═════ Exercise input ═════
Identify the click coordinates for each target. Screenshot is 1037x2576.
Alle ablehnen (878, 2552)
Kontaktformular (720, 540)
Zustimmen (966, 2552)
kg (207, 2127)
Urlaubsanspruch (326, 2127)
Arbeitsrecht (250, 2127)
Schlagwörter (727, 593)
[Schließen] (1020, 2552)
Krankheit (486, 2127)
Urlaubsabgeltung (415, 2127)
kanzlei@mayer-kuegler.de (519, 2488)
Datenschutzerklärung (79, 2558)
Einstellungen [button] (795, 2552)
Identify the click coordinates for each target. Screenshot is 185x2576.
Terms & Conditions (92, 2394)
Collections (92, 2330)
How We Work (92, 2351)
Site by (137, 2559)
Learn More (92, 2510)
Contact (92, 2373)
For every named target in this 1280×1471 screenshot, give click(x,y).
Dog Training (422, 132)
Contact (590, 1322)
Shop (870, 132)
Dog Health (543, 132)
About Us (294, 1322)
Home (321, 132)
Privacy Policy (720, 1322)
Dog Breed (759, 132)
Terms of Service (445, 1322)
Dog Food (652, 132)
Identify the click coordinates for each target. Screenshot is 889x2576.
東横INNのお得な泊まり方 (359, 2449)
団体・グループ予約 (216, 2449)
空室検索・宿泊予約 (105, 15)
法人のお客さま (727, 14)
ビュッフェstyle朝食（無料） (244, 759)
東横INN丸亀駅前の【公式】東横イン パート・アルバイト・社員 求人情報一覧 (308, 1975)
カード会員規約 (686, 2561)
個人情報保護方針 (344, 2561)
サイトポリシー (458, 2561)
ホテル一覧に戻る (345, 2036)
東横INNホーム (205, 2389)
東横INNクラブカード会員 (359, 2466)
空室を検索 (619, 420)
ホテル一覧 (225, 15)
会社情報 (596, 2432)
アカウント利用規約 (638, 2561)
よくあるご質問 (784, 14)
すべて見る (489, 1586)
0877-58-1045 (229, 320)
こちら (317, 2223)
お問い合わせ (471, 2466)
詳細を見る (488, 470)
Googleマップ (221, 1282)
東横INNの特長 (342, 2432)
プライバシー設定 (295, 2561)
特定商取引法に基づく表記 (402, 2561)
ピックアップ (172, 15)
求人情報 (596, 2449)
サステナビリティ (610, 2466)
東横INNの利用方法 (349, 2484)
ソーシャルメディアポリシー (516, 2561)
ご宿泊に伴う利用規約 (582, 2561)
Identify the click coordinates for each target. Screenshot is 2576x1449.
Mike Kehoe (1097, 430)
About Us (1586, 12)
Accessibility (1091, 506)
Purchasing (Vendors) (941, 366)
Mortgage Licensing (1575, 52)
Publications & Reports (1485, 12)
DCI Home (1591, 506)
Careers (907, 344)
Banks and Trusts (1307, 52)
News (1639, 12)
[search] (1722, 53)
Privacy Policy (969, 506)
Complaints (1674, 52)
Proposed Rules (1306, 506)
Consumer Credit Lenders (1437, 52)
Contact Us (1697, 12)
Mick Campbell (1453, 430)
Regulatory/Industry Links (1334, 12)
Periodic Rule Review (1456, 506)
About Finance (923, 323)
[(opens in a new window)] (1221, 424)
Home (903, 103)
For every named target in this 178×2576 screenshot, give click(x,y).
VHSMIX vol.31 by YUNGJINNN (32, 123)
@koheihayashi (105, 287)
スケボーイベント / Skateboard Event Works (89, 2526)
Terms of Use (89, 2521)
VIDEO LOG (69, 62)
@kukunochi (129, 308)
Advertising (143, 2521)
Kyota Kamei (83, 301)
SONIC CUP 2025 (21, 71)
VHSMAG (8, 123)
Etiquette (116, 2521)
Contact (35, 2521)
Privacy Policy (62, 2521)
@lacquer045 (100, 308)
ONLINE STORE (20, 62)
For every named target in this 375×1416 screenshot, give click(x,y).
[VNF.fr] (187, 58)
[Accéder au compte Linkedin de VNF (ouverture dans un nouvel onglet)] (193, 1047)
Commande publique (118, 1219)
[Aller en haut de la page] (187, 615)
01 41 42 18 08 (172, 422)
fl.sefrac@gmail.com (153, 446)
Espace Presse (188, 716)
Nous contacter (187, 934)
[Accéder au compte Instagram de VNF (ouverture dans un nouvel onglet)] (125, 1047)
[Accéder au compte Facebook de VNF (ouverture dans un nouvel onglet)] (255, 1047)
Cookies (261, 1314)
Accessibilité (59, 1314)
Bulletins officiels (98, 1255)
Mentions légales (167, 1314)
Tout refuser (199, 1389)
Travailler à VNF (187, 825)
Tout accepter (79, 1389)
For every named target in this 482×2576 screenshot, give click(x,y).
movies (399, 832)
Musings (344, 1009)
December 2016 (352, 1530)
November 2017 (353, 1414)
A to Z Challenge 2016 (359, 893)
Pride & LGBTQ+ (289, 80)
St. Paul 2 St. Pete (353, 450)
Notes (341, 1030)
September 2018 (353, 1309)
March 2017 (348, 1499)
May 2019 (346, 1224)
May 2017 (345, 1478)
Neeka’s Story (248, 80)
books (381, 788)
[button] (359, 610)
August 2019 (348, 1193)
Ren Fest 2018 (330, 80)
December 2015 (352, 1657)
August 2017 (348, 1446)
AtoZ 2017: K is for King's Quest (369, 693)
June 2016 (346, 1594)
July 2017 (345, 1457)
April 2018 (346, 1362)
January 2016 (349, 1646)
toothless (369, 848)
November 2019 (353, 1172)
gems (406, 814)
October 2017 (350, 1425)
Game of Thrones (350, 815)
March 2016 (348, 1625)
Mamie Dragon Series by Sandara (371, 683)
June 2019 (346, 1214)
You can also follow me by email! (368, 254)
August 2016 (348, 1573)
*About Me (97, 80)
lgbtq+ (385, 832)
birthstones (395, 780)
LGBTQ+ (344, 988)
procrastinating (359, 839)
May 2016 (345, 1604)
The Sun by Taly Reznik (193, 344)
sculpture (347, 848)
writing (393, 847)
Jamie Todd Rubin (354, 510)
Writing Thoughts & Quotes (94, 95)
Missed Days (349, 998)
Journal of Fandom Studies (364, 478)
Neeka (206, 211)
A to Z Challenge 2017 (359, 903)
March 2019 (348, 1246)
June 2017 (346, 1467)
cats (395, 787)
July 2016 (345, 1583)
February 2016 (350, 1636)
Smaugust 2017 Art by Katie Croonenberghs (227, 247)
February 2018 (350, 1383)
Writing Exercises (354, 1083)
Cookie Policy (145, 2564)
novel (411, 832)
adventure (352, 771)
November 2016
═════
Exactly reproduce the entries in their entirety.

Identify the click coordinates for each target. Screenshot is 1037x2576.
Alle ablehnen (878, 2552)
Kontaktformular (720, 540)
Zustimmen (966, 2552)
kg (207, 2127)
Urlaubsanspruch (326, 2127)
Arbeitsrecht (250, 2127)
Schlagwörter (727, 593)
[Schließen] (1020, 2552)
Krankheit (486, 2127)
Urlaubsabgeltung (415, 2127)
kanzlei@mayer-kuegler.de (519, 2488)
Datenschutzerklärung (79, 2558)
Einstellungen [button] (795, 2552)
Identify the click coordinates for each target. Screenshot is 185x2576.
Terms & Conditions (92, 2394)
Collections (92, 2330)
How We Work (92, 2351)
Site by (137, 2559)
Learn More (92, 2510)
Contact (92, 2373)
For every named target in this 1280×1471 screenshot, give click(x,y).
Dog Training (422, 132)
Contact (590, 1322)
Shop (870, 132)
Dog Health (543, 132)
About Us (294, 1322)
Home (321, 132)
Privacy Policy (720, 1322)
Dog Breed (759, 132)
Terms of Service (445, 1322)
Dog Food (652, 132)
Identify the click coordinates for each target. Screenshot is 889x2576.
東横INNのお得な泊まり方 (359, 2449)
団体・グループ予約 (216, 2449)
空室検索・宿泊予約 (105, 15)
法人のお客さま (727, 14)
ビュッフェstyle朝食（無料） (244, 759)
東横INN丸亀駅前の【公式】東横イン パート・アルバイト・社員 求人情報一覧 (308, 1975)
カード会員規約 (686, 2561)
個人情報保護方針 (344, 2561)
サイトポリシー (458, 2561)
ホテル一覧に戻る (345, 2036)
東横INNホーム (205, 2389)
東横INNクラブカード会員 (359, 2466)
空室を検索 (619, 420)
ホテル一覧 (225, 15)
会社情報 (596, 2432)
アカウント利用規約 (638, 2561)
よくあるご質問 (784, 14)
すべて見る (489, 1586)
0877-58-1045 (229, 320)
こちら (317, 2223)
お問い合わせ (471, 2466)
詳細を見る (488, 470)
Googleマップ (221, 1282)
東横INNの特長 (342, 2432)
プライバシー設定 (295, 2561)
特定商取引法に基づく表記 (402, 2561)
ピックアップ (172, 15)
求人情報 (596, 2449)
サステナビリティ (610, 2466)
東横INNの利用方法 (349, 2484)
ソーシャルメディアポリシー (516, 2561)
ご宿泊に伴う利用規約 (582, 2561)
Identify the click coordinates for each target. Screenshot is 2576x1449.
Mike Kehoe (1097, 430)
About Us (1586, 12)
Accessibility (1091, 506)
Purchasing (Vendors) (941, 366)
Mortgage Licensing (1575, 52)
Publications & Reports (1485, 12)
DCI Home (1591, 506)
Careers (907, 344)
Banks and Trusts (1307, 52)
News (1639, 12)
[search] (1722, 53)
Privacy Policy (969, 506)
Complaints (1674, 52)
Proposed Rules (1306, 506)
Consumer Credit Lenders (1437, 52)
Contact Us (1697, 12)
Mick Campbell (1453, 430)
Regulatory/Industry Links (1334, 12)
Periodic Rule Review (1456, 506)
About Finance (923, 323)
[(opens in a new window)] (1221, 424)
Home (903, 103)
For every named target in this 178×2576 screenshot, give click(x,y).
VHSMIX vol.31 by YUNGJINNN (32, 123)
@koheihayashi (105, 287)
スケボーイベント / Skateboard Event Works (89, 2526)
Terms of Use (89, 2521)
VIDEO LOG (69, 62)
@kukunochi (129, 308)
Advertising (143, 2521)
Kyota Kamei (83, 301)
SONIC CUP 2025 (21, 71)
VHSMAG (8, 123)
Etiquette (116, 2521)
Contact (35, 2521)
Privacy Policy (62, 2521)
@lacquer045 (100, 308)
ONLINE STORE (20, 62)
For every named target in this 375×1416 screenshot, give click(x,y).
[VNF.fr] (187, 58)
[Accéder au compte Linkedin de VNF (ouverture dans un nouvel onglet)] (193, 1047)
Commande publique (118, 1219)
[Aller en haut de la page] (187, 615)
01 41 42 18 08 (172, 422)
fl.sefrac@gmail.com (153, 446)
Espace Presse (188, 716)
Nous contacter (187, 934)
[Accéder au compte Instagram de VNF (ouverture dans un nouvel onglet)] (125, 1047)
[Accéder au compte Facebook de VNF (ouverture dans un nouvel onglet)] (255, 1047)
Cookies (261, 1314)
Accessibilité (59, 1314)
Bulletins officiels (98, 1255)
Mentions légales (167, 1314)
Tout refuser (199, 1389)
Travailler à VNF (187, 825)
Tout accepter (79, 1389)
For every named target in this 482×2576 screenshot, give click(x,y).
movies (399, 832)
Musings (344, 1009)
December 2016 (352, 1530)
November 2017 (353, 1414)
A to Z Challenge 2016 (359, 893)
Pride & LGBTQ+ (289, 80)
St. Paul 2 St. Pete (353, 450)
Notes (341, 1030)
September 2018 (353, 1309)
March 2017 (348, 1499)
May 2019 (346, 1224)
May 2017 (345, 1478)
Neeka’s Story (248, 80)
books (381, 788)
[button] (359, 610)
August 2019 (348, 1193)
Ren Fest 2018 (330, 80)
December 2015 (352, 1657)
August 2017 (348, 1446)
AtoZ 2017: K is for King's Quest (369, 693)
June 2016 (346, 1594)
July 2017 (345, 1457)
April 2018 (346, 1362)
January 2016 (349, 1646)
toothless (369, 848)
November 2019 (353, 1172)
gems (406, 814)
October 2017 (350, 1425)
Game of Thrones (350, 815)
March 2016 (348, 1625)
Mamie Dragon Series by Sandara (371, 683)
June 2019 (346, 1214)
You can also follow me by email! (368, 254)
August 2016 (348, 1573)
*About Me (97, 80)
lgbtq+ (385, 832)
birthstones (395, 780)
LGBTQ+ (344, 988)
procrastinating (359, 839)
May 2016 (345, 1604)
The Sun by Taly Reznik (193, 344)
sculpture (347, 848)
writing (393, 847)
Jamie Todd Rubin (354, 510)
Writing Thoughts & Quotes (94, 95)
Missed Days (349, 998)
Journal of Fandom Studies (364, 478)
Neeka (206, 211)
A to Z Challenge 2017 (359, 903)
March 2019 (348, 1246)
June 2017 (346, 1467)
cats (395, 787)
July 2016 (345, 1583)
February 2016 (350, 1636)
Smaugust 2017 Art by Katie Croonenberghs (227, 247)
February 2018 (350, 1383)
Writing Exercises (354, 1083)
Cookie Policy (145, 2564)
novel (411, 832)
adventure (352, 771)
November 2016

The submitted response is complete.